> Work instructions: Copy each of the following records verbatim, keeping every line unchanged and in its original order.

> Information given:
───
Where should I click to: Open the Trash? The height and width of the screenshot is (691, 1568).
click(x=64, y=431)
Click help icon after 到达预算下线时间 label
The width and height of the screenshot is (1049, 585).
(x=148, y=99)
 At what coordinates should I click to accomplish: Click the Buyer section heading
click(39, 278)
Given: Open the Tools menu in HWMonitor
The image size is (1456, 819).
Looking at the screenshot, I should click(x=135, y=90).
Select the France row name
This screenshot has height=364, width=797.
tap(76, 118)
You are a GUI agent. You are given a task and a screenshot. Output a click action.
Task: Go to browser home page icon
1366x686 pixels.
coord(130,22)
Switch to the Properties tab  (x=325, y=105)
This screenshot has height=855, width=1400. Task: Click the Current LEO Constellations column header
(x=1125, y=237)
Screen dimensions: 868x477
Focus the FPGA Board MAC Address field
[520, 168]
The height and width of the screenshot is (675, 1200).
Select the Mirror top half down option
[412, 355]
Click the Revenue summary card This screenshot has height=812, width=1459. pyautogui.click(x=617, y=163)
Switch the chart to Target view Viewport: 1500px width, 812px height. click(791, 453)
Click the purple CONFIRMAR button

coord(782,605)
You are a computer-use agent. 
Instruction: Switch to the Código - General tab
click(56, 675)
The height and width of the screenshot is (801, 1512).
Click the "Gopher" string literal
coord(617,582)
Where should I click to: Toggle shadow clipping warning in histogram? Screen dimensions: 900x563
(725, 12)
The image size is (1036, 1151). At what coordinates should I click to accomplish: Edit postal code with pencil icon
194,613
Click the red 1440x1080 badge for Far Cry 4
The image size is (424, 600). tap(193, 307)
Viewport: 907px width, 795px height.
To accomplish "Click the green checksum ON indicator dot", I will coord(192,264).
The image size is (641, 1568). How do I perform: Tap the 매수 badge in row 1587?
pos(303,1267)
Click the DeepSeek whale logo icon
───
> Correct answer:
Where should I click to: Open the Trash? The height and width of the screenshot is (691, 1568).
click(x=64, y=431)
Click help icon after 到达预算下线时间 label
The width and height of the screenshot is (1049, 585).
(x=148, y=99)
 At what coordinates should I click to accomplish: Click the Buyer section heading
click(39, 278)
Given: Open the Tools menu in HWMonitor
The image size is (1456, 819).
Looking at the screenshot, I should click(x=135, y=90).
Select the France row name
This screenshot has height=364, width=797.
tap(76, 118)
You are a GUI agent. You are given a task and a screenshot. Output a click action.
Task: Go to browser home page icon
1366x686 pixels.
coord(130,22)
Switch to the Properties tab  (x=325, y=105)
This screenshot has height=855, width=1400. Task: Click the Current LEO Constellations column header
(x=1125, y=237)
Screen dimensions: 868x477
Focus the FPGA Board MAC Address field
[520, 168]
The height and width of the screenshot is (675, 1200).
Select the Mirror top half down option
[412, 355]
Click the Revenue summary card This screenshot has height=812, width=1459. pyautogui.click(x=617, y=163)
Switch the chart to Target view Viewport: 1500px width, 812px height. click(791, 453)
Click the purple CONFIRMAR button

coord(782,605)
You are a computer-use agent. 
Instruction: Switch to the Código - General tab
click(56, 675)
The height and width of the screenshot is (801, 1512).
Click the "Gopher" string literal
coord(617,582)
Where should I click to: Toggle shadow clipping warning in histogram? Screen dimensions: 900x563
(725, 12)
The image size is (1036, 1151). At what coordinates should I click to accomplish: Edit postal code with pencil icon
194,613
Click the red 1440x1080 badge for Far Cry 4
The image size is (424, 600). tap(193, 307)
Viewport: 907px width, 795px height.
To accomplish "Click the green checksum ON indicator dot", I will coord(192,264).
The image size is (641, 1568). How do I perform: Tap the 매수 badge in row 1587?
pos(303,1267)
Click the DeepSeek whale logo icon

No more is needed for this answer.